### Dataset entries
===
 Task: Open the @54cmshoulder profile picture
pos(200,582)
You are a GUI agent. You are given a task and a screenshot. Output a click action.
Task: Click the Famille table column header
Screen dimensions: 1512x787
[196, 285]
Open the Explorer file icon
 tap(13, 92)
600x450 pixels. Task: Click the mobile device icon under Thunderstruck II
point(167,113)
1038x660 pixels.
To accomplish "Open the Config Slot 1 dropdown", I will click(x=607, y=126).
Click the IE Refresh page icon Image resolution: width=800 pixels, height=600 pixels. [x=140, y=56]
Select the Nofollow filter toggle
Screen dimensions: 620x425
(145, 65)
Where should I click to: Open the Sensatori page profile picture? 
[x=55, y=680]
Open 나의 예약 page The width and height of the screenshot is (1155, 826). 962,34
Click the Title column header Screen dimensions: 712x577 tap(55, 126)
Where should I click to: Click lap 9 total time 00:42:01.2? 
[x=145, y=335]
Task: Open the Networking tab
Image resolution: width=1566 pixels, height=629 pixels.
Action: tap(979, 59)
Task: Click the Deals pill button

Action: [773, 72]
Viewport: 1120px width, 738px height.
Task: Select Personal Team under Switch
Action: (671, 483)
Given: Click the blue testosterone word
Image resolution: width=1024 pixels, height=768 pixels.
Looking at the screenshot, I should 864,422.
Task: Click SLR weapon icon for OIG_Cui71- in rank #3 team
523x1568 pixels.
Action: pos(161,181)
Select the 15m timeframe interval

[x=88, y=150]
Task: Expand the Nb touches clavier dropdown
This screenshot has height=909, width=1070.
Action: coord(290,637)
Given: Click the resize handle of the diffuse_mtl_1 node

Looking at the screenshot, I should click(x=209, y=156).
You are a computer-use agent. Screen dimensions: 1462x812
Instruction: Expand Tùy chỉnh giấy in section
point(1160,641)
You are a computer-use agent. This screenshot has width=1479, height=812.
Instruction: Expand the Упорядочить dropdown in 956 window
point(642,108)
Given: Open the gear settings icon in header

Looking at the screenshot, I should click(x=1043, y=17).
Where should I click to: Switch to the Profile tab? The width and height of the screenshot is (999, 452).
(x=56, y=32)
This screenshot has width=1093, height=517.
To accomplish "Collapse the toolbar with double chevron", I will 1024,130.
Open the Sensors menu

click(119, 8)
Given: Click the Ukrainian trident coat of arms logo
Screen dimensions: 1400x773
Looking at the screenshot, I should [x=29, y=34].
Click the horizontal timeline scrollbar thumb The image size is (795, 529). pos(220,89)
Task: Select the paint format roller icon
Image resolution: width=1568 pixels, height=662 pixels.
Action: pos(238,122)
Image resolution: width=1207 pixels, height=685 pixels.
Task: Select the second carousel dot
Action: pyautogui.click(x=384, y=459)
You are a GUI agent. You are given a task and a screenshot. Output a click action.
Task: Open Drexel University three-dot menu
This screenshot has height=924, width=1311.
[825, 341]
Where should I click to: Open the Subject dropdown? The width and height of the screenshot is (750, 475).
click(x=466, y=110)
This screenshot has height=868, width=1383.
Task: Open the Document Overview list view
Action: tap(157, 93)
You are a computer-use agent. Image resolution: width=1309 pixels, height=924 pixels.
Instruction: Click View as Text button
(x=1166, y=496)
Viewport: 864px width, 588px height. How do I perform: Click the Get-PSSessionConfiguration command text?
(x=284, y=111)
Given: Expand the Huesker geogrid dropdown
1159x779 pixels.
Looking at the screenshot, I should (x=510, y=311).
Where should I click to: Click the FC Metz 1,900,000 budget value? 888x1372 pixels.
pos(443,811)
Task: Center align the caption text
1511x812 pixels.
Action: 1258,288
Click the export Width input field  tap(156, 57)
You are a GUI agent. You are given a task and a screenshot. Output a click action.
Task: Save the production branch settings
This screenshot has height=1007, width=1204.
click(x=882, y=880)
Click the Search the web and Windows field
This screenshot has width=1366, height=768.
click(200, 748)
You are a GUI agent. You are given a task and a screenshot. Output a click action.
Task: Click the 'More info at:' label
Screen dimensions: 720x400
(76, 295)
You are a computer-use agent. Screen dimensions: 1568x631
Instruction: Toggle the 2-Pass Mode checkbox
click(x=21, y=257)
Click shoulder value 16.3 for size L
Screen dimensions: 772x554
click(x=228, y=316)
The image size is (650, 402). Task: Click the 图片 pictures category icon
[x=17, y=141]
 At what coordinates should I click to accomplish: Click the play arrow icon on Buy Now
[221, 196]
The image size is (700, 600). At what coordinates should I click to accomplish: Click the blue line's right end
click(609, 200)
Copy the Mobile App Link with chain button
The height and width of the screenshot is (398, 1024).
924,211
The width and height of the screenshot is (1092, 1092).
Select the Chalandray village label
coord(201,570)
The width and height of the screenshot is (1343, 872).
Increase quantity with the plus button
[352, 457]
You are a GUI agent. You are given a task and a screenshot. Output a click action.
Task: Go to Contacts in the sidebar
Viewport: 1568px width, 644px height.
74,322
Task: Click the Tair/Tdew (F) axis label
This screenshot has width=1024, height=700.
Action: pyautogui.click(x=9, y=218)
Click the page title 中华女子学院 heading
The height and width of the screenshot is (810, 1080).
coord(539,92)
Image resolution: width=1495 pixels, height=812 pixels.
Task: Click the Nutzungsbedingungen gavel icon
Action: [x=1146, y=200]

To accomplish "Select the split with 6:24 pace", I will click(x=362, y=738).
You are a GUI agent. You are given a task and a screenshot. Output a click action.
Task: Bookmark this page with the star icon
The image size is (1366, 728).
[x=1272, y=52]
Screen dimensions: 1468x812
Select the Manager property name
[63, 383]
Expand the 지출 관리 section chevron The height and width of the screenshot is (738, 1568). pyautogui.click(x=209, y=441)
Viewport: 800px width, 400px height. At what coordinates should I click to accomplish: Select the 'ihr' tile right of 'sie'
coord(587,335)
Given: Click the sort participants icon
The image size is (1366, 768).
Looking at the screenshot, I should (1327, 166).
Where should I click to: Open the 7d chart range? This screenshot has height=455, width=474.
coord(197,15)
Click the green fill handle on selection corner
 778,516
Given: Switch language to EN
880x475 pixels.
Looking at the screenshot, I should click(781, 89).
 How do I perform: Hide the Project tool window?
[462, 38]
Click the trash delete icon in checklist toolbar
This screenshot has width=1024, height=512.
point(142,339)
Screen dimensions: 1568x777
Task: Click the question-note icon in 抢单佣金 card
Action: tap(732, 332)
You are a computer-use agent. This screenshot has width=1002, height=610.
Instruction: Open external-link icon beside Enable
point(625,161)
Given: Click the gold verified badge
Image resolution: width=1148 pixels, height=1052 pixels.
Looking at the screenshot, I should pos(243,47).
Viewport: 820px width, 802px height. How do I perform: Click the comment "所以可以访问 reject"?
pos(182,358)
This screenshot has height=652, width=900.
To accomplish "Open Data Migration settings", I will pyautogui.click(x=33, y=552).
===
### About this task
Throughout the material above, find each line with "column" and return it.

### Your response
Task: Click the Famille table column header
Click the Title column header Screen dimensions: 712x577 tap(55, 126)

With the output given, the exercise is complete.